The idea was intoxicating. It was also, at the time, terrifying. I wasn’t at all sure I could pull it off. Hard-boiled detective fiction was a far cry from the cybernetic dragons and fantastical court intrigue I was used to writing.
“You could still add magic to the book,” Thao had generously suggested. “A fantasy novel can also be a murder mystery.”
It was an intriguing idea. I’ve always loved genre mashups, whether it’s a steamy romance in a space opera, or a classic heist plot set against a cyberpunk backdrop. I agreed to give it a go. Which, in short order, led me to my next task: figuring out how the introduction of the supernatural would change up the structure of events in a standard murder mystery.
Here’s the neat thing about mashing up speculative fiction with more classical genres like whodunnits.

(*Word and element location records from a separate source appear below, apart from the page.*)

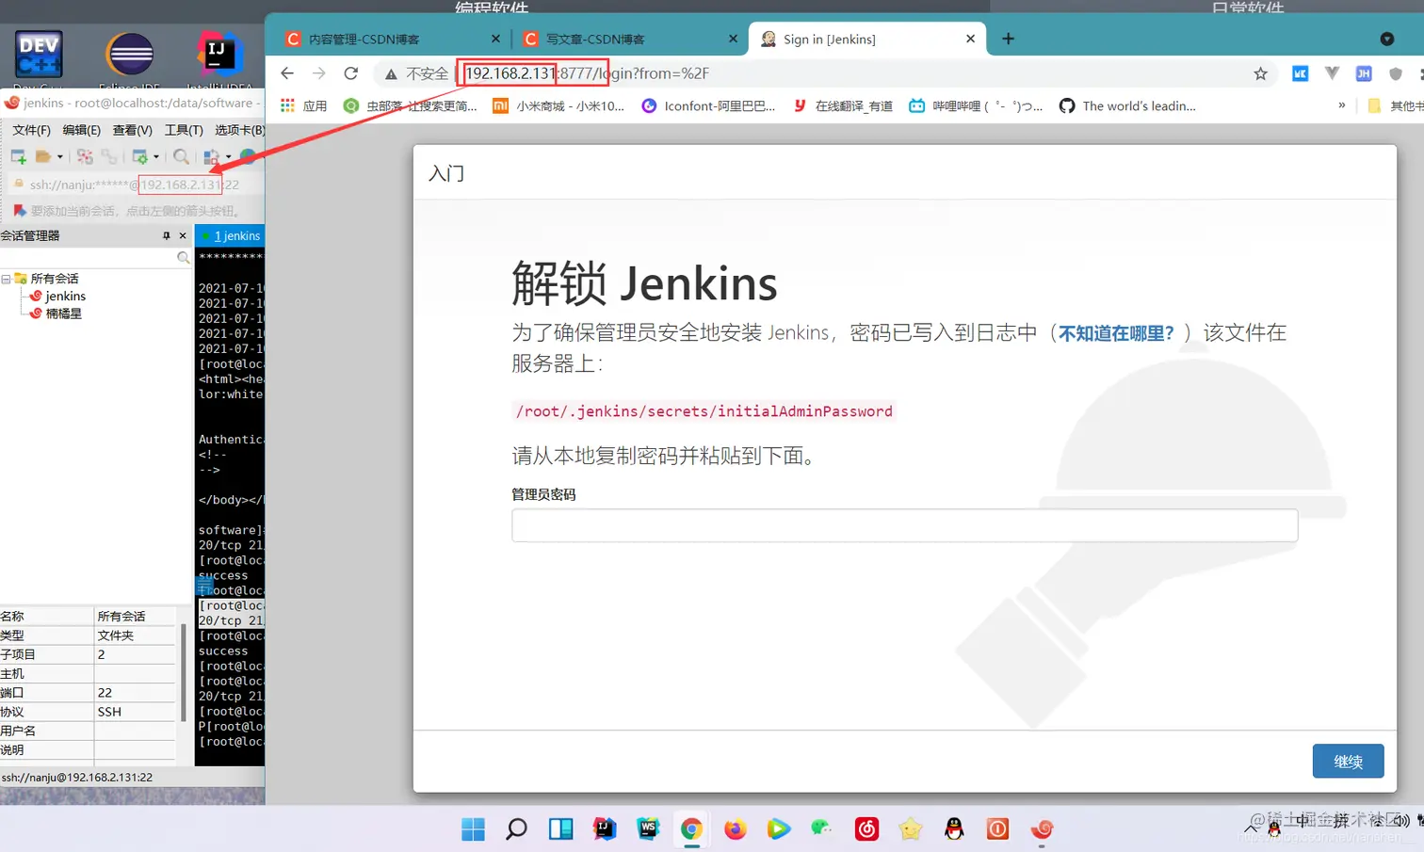
Task: Open the dropdown next to the folder toolbar button
Action: [59, 156]
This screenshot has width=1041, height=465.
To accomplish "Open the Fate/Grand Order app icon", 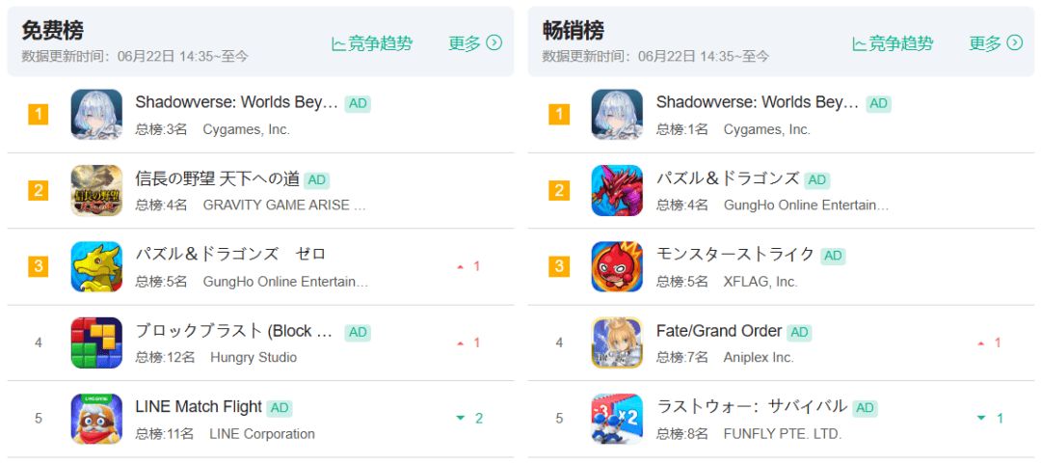I will (x=617, y=342).
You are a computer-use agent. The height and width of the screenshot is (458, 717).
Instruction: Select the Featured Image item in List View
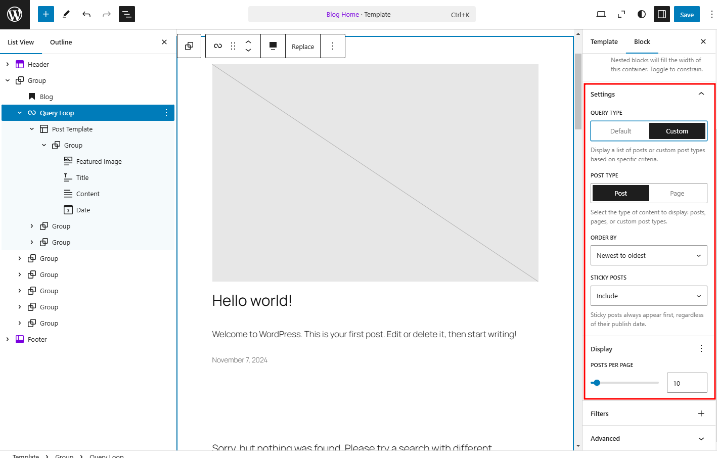99,161
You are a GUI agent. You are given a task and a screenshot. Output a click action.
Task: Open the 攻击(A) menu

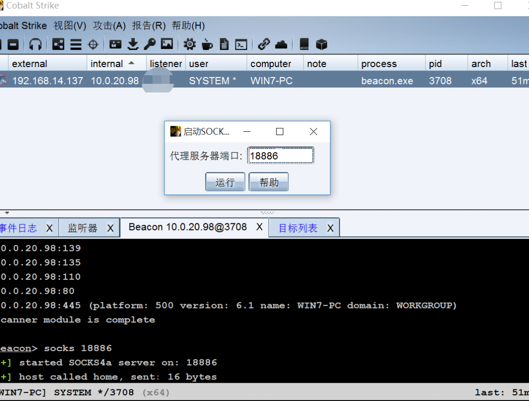click(108, 25)
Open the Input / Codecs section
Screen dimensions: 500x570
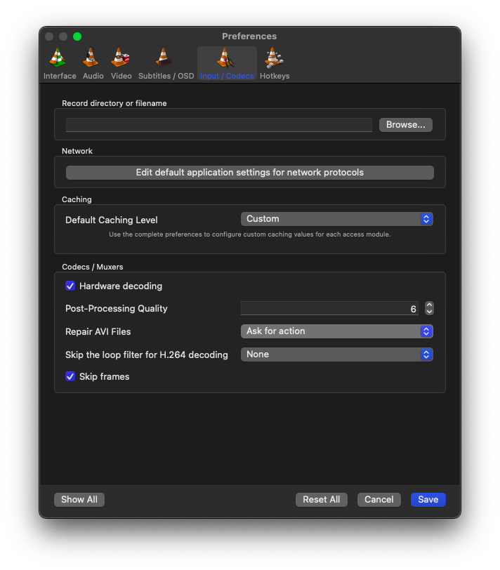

Speculative elements—like, as a totally random and non-specific example, the ability of a murder victim to foretell their own murder—adds a twist to the traditional pieces of the whodunnit puzzle, without necessarily compromising the classic whodunnit structure we all know and love. We still have our red herrings, our shady suspects, our trail of clues. We just also have magic powers.
The trick, for me, was finding the balance. I needed my speculative elements to complicate the whodunnit puzzle without destroying the puzzle entirely. There’s no fun to a murder mystery if the detective is an all-powerful wizard who can just wave a wand and figure out who the killer is. Magic needs limitations too —and it needs to follow the rules of the world-building that have been fashioned around the mystery.
In the world of These Deadly Prophecies, sorcerers operate three different types of magic: the power to create illusions, the power to physically manipulate objects, and the power to foretell the future. Without spoiling the plot of the book, all three types of magic play a role in the murder that drives the plot of the novel.
And ultimately, this specific whodunnit puzzle wouldn’t work without the existence of those magical elements. That, I eventually discovered, was the surest way to blend the fantasy elements I already so loved with the detective story I aspired to tell: not by constructing a whodunnit that worked in spite of the fantasy setting, but by constructing a whodunnit that was informed by the fantasy setting. In short, my book, at its best, needed to be a murder mystery that couldn’t be plotted or solved without its fantastical aspects, and simultaneously, a fantasy novel that wouldn’t work without the murder mystery at its heart.
These Deadly Prophecies is a modern day fantasy novel, through and through. It’s also a piece of modern detective fiction. The process through which I churned out a story that fits the criteria for both of these things was experimental, occasionally hilarious, and occasionally harrowing—but at all times, it was fascinating, it was fulfilling, and I wouldn’t have done Prophecies any other way.
And I feel so very privileged, now, to gift Prophecies to all of you. May it—with luck and hope!—live up to the expectations of mystery lovers and fantasy lovers alike.